Real-time GPU Based Arbitrary Waveform Generation Utilizing a Software-Defined Radar Platform
Shannon Blunt
Patrick McCormick
Due to the ever-growing demand for access to the finite resources of the electromagnetic spectrum, significant effort has been directed toward improving spectrum utilization. This has become a particular challenge in radar transmission design, where waveform diversity techniques have emerged as a promising solution despite the accompanying implementation complexity. Diverse signals are inherently non-repeating and pose unique challenges in comparison to traditional radar waveforms.
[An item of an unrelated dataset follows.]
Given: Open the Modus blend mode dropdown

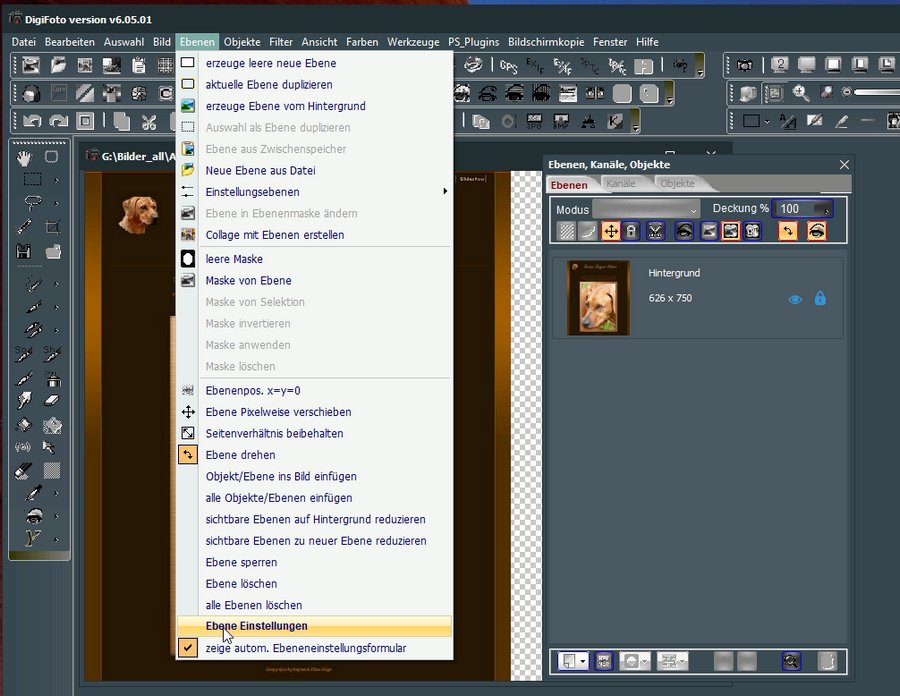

Software defined radios (SDRs) allow for traditional RF components and signal processing to be implemented and controlled in software rather than hardware, providing a platform for testing experimental radar algorithms. This thesis presents a real-time parallel implementation of five previously developed distinct waveform-diverse radar signals for use in a coherent SDR system. The implemented waveforms include stochastic waveform generation (StoWGe), multi-user radar communication (MURC), phase-attached radar communication (PARC), pseudo-random optimized frequency modulation (PRO-FM), and waveform recycling. To enable real-time generation at maximum SDR data rates, these waveforms are implemented using digital synthesis techniques via GPU parallel processing. This approach alleviates CPU resource limitations by offloading computationally intensive waveform generation tasks to the GPU, enabling continuous high-throughput operation. A custom asynchronous transmit and receive architecture is developed to integrate these GPU-accelerated waveforms with UHD-based SDR hardware. The system leverages a multithreaded framework approach that can sustain coherent and synchronized radar operation. To validate the system, a series of loopback testing across all waveforms and a variety of parameters is completed to confirm the execution of the generate-transmit-receive chain.